▶ Task: Rewrite the part of the material that runs from its first line through the line containing "will (739, 59)." as a numbered list, including both end lines and leaving out any blank lines.

──────── Data supplied ────────

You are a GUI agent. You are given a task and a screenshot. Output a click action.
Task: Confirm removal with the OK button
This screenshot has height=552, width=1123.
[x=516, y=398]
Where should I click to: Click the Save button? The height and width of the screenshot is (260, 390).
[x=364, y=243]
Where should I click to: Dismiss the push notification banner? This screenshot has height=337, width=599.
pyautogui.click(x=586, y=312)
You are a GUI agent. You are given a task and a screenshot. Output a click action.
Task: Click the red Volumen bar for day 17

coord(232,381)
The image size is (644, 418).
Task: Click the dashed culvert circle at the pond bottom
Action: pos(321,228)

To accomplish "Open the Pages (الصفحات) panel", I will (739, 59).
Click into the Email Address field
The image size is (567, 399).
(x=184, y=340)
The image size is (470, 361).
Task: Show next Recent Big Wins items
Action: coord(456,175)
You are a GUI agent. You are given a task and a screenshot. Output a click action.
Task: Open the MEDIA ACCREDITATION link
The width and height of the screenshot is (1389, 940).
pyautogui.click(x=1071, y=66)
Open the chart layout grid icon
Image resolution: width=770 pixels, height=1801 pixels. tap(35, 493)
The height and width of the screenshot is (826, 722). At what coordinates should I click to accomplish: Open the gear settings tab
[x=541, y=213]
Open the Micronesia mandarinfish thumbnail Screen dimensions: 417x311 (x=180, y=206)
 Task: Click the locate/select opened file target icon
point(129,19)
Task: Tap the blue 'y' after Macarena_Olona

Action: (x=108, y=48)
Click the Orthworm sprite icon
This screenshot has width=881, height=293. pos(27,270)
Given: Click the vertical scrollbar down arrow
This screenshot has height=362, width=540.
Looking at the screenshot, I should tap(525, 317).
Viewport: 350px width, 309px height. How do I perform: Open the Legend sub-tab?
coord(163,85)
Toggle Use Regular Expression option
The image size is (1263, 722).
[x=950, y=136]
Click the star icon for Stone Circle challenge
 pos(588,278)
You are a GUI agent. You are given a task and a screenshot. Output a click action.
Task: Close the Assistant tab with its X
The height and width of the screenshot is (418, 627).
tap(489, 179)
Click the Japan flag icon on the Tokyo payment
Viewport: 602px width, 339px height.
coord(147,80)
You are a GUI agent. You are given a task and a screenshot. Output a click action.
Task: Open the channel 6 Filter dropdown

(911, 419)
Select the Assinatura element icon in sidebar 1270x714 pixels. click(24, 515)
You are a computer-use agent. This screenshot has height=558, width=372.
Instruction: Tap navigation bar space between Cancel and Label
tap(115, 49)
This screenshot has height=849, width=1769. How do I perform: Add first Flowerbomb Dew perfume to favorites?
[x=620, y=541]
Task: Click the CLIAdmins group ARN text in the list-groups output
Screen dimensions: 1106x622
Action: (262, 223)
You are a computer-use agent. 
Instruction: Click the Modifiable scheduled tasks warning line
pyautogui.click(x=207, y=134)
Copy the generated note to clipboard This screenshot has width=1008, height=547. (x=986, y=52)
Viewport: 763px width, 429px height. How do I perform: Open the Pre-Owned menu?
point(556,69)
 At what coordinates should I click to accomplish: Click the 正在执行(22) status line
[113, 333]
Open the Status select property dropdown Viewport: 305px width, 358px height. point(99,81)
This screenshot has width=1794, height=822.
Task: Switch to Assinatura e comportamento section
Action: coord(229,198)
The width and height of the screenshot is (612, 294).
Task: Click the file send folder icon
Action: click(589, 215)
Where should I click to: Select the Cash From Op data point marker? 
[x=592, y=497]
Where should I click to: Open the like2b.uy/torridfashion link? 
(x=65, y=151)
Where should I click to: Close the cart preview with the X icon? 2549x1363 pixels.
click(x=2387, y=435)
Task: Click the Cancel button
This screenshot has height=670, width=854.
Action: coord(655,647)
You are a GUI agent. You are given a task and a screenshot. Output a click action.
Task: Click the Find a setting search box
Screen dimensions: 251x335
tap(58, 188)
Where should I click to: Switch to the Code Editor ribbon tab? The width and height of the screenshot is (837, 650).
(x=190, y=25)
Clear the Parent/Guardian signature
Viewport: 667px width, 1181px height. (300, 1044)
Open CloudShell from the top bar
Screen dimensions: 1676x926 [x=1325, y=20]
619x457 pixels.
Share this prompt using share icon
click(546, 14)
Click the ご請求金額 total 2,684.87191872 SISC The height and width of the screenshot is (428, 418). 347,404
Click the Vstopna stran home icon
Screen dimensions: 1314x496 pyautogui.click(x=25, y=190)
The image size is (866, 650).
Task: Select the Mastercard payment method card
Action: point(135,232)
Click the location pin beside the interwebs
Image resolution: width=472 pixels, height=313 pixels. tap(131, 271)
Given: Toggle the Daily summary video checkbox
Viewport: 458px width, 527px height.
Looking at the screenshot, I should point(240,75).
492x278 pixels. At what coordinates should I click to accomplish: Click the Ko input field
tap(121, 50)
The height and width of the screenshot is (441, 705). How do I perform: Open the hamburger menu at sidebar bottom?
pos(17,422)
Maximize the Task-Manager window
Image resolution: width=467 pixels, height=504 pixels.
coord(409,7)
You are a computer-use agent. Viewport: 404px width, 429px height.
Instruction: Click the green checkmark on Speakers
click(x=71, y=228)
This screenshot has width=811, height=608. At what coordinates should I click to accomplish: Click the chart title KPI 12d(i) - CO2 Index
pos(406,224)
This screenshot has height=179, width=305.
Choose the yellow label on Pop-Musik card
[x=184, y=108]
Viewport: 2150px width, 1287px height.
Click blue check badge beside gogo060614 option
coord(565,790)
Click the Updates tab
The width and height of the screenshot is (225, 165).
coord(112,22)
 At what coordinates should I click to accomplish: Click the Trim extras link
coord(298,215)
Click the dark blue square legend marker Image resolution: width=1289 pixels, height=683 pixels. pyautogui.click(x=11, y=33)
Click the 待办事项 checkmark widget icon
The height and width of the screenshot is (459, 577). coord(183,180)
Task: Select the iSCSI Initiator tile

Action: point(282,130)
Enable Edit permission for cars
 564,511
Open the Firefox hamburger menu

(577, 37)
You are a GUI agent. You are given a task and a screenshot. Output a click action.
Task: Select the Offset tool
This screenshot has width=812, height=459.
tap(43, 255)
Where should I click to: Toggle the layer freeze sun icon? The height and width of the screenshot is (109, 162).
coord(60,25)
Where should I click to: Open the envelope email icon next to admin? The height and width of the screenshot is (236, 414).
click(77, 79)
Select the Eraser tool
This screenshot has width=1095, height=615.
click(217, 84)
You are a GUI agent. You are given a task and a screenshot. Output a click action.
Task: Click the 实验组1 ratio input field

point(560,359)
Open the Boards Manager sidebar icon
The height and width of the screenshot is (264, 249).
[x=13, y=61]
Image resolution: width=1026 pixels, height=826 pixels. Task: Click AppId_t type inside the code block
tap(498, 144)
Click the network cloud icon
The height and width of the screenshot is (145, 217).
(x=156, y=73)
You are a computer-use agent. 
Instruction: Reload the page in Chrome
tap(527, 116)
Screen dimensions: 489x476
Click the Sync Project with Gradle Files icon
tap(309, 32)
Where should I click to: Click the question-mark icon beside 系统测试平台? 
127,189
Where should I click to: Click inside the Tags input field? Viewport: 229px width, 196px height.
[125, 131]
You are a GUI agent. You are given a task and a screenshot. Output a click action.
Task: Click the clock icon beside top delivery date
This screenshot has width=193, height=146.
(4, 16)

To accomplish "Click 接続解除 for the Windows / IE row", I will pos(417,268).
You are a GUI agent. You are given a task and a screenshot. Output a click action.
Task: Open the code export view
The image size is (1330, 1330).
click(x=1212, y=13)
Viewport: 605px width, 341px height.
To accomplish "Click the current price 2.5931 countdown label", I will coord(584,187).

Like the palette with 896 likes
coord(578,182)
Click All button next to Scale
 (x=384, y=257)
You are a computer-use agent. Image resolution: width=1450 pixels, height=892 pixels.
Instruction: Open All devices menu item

────────

▶ Finished exercise:
1. You are a GUI agent. You are given a task and a screenshot. Output a click action.
2. Task: Confirm removal with the OK button
3. This screenshot has height=552, width=1123.
4. [x=516, y=398]
5. Where should I click to: Click the Save button? The height and width of the screenshot is (260, 390).
6. [x=364, y=243]
7. Where should I click to: Dismiss the push notification banner? This screenshot has height=337, width=599.
8. pyautogui.click(x=586, y=312)
9. You are a GUI agent. You are given a task and a screenshot. Output a click action.
10. Task: Click the red Volumen bar for day 17
11. coord(232,381)
12. The image size is (644, 418).
13. Task: Click the dashed culvert circle at the pond bottom
14. Action: pos(321,228)
15. To accomplish "Open the Pages (الصفحات) panel", I will (739, 59).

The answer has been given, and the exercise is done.